### DIRECTIONS
From the entries below, list each line with "tiha".

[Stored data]
##########

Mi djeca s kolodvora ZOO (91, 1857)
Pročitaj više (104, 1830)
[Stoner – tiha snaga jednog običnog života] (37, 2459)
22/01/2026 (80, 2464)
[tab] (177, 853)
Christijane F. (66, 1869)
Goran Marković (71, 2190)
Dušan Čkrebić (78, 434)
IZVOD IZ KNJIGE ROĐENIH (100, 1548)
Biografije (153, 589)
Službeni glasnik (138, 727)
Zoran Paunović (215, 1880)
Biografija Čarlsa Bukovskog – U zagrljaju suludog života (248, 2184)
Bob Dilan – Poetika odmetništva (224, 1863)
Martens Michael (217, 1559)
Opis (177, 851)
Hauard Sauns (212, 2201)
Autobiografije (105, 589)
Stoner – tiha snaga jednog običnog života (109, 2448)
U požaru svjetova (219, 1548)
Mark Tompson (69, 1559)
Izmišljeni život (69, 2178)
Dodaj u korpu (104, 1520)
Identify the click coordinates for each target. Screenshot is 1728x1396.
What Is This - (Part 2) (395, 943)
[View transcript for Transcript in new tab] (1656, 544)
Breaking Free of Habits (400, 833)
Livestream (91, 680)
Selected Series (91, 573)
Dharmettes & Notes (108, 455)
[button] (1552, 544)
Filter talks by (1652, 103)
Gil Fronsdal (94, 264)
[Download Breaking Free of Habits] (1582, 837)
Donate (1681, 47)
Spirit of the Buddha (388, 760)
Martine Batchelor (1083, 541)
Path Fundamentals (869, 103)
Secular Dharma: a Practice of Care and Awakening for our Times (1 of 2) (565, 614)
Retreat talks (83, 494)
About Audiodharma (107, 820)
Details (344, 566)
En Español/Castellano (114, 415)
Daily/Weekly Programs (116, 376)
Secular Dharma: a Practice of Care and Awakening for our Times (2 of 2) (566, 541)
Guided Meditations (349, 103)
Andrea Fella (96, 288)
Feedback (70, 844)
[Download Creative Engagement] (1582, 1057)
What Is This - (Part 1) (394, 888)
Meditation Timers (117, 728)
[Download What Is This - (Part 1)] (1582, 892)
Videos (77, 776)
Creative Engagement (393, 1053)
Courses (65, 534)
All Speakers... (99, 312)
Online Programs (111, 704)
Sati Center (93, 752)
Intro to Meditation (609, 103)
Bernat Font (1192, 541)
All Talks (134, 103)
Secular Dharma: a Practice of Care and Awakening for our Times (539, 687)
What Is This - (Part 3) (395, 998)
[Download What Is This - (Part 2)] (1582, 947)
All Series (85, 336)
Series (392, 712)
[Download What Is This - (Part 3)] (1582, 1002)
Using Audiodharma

##########

### RESULT OF THIS TASK
[Stoner – tiha snaga jednog običnog života] (37, 2459)
Stoner – tiha snaga jednog običnog života (109, 2448)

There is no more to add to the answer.